Depending on whom you ask and what is included in the definition of
healthcare, Medicare for All is projected to cost between three trillion
and four trillion dollars per year, which is five times the amount we
spend on the military. This number is calculated based on costs under
current law, minus the waste generated by the cacophony of hundreds and
thousands of different insurance plans, different healthcare facilities,
and their too-many-to-count service and product vendors.
The projections do not include the effects of the inevitable massive
consolidation of everything healthcare into a dozen or so federal
contractors, able and willing to demand multi-billion dollar contracts
for services worth a few million dollars at most on the open market.
Remember the Obamacare marketplace website? Multiply that by orders of
magnitude, and you have Medicare for All.

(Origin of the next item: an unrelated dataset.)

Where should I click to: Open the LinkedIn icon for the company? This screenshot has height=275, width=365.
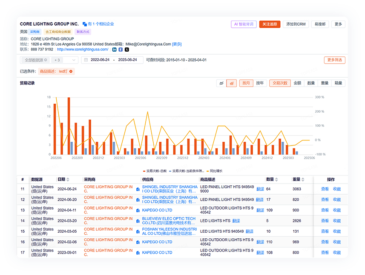pyautogui.click(x=114, y=50)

Medicare for All is as egregious a misnomer for this plan as the
Affordable Care Act was. When they say Medicare for All, they mean
federal government procured health insurance for all. When they say
everything soup to nuts will be covered, they mean everything the
heavily indebted federal government thinks should be covered, and can
afford to cover, will be covered. When they say healthcare will be
better, more plentiful, and much more affordable, they mean please vote
for me in 2020.
Medicare for All will be built on the largely immovable foundation
our government chartered and nurtured for half a century. If you want a
glimpse into a Medicare for All future, go look at any Medicaid Managed
Care plan in any impoverished southern state, and look at the balance
sheets of the associated contractors and sub-contractors.
It doesn’t have to be this way. We don’t need to bulldoze over
everything we have, and we certainly don’t need to pretend that we can,
or that we must. And we need to remember that the proper role of
government in a free country is not to manage the health or the care of
all its citizens. Free people are not the wards of a State responsible
for keeping them healthy, productive, and happy. The role of a
democratic government is to keep predators, foreign and domestic,
including corporate ones, at bay, while providing a sturdy safety net
for the few who cannot care for themselves.
Let’s do that instead. It will be better, faster, and cheaper than the fictional construct called Medicare for All.